**DOCUMENT SECTION:**
··········

Washington, DC – Young people across the United States flooded the streets of their cities and towns in unprecedented numbers to denounce the killing of George Floyd, demand reforms to policing and calling for an end to systemic racism in the country.
Whether this will translate into a higher turnout in the November presidential election is still up in the air, experts say. But there are signs that this year, young voters are more energised about making their voices heard.
“There is no lack of enthusiasm or engagement, there is a distinct feeling that the system and the political leaders in that system have failed us,” said Alex Butcher-Nesbitt, deputy press secretary at NextGen America, an organisation that seeks to encourage young people to vote.
“There is a huge power in numbers, we see that on the streets now and we will see it at the polls in November,” Butcher-Nesbitt told Al Jazeera. Young adults, those aged 18-44 make up 39 percent of eligible voters, and could make a substantial difference in the presidential race, especially in crucial swing states.
Historically in the US, voters less than 30 years old have shown up at the polls in lower numbers than older voters. But there are indications this could change in 2020.
Last week, Rock the Vote, a nonprofit organisation that assists and encourages young people to vote, said more than 80,000 new voters registered through their website last week – the most registrations the group has experienced in a single week this election cycle.
For nearly three weeks, dozens of young people have gathered in the evenings in the newly-named Black Lives Matter Plaza near the White House. The place has become symbolic in downtown Washington, DC of the protesters’ demand for justice for Floyd, an unarmed Black man who died on May 25 after a white police officer knelt on his neck for nearly nine minutes.
Not the ideal candidate
A young man with a loudspeaker leads the chants, “Black Lives Matter”, “No justice, no peace, no racist police” – the leading demands during the protests.
“I want my voice to be heard and I want there to be a change,” said Lany, 20, who did not wish to give her last name. Lany said she initially supported Bernie Sanders, a self-described Democratic socialist who ended his campaign in April, and endorsed the presumptive nominee Joe Biden.

··········

**EXTRACTED ENTRIES:**
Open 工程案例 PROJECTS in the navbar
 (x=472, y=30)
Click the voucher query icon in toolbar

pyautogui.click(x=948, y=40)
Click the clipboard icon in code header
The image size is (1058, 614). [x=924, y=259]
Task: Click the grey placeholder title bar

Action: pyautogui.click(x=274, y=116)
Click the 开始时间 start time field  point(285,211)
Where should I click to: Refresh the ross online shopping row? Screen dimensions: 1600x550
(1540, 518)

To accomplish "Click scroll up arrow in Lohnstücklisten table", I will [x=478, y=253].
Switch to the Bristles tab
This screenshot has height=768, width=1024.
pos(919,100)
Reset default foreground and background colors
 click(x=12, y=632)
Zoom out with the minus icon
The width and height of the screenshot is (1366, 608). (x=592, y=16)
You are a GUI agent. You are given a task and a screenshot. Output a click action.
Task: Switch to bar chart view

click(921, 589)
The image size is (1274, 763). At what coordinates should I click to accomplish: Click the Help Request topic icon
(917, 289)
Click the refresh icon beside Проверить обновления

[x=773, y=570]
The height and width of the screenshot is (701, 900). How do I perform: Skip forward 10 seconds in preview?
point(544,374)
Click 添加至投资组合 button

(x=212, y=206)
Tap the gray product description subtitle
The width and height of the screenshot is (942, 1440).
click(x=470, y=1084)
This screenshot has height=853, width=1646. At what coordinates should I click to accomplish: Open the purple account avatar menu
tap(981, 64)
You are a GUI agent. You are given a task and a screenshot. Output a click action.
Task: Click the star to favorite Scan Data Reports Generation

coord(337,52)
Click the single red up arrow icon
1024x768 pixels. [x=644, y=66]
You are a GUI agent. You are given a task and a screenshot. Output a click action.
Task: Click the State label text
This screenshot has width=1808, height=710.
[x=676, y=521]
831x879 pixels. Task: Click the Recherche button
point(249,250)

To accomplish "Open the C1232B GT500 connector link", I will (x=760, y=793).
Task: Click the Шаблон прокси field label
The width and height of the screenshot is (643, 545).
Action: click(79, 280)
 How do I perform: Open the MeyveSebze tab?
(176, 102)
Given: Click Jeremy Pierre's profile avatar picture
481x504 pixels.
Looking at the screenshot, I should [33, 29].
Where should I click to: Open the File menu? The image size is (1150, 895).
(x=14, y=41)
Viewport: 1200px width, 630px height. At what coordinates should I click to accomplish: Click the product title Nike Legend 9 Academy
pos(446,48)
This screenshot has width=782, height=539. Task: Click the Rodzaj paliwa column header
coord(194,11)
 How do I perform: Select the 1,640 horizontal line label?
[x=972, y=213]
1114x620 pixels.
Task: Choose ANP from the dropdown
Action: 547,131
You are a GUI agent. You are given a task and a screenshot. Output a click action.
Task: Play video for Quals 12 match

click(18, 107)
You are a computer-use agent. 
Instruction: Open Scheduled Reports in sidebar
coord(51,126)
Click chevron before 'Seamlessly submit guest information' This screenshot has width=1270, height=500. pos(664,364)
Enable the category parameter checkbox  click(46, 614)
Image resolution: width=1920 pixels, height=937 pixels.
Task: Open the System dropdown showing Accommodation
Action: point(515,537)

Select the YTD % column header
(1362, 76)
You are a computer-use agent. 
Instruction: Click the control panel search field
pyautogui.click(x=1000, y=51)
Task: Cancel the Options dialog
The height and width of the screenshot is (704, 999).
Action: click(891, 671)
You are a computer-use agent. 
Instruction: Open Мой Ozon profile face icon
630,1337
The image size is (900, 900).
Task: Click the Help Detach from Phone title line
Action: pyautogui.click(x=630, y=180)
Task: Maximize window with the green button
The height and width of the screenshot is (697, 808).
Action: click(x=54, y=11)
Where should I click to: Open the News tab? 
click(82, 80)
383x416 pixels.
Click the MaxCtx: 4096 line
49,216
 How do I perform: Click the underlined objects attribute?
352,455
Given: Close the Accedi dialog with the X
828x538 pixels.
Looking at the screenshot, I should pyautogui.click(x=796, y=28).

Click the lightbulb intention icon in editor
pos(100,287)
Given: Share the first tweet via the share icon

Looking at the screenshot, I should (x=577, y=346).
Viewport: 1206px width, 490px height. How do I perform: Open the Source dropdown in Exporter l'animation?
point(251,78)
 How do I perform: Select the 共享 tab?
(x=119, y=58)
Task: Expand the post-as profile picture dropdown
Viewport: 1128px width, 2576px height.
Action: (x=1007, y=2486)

··········

**BRIEF A:**
According to the article on young voters, why could young adults make a substantial difference in the presidential race? Answer in one to three sentences.
**BRIEF B:**
Return the part of the article on young voters that opens with the words containing "Washington, DC –" and closes with "people to vote.".
The rows play no part in this.

**TASK RESPONSE A:**
Young adults aged 18 to 44 make up 39 percent of eligible voters. That share of the electorate could make a substantial difference, especially in crucial swing states.

**TASK RESPONSE B:**
Washington, DC – Young people across the United States flooded the streets of their cities and towns in unprecedented numbers to denounce the killing of George Floyd, demand reforms to policing and calling for an end to systemic racism in the country.
Whether this will translate into a higher turnout in the November presidential election is still up in the air, experts say. But there are signs that this year, young voters are more energised about making their voices heard.
“There is no lack of enthusiasm or engagement, there is a distinct feeling that the system and the political leaders in that system have failed us,” said Alex Butcher-Nesbitt, deputy press secretary at NextGen America, an organisation that seeks to encourage young people to vote.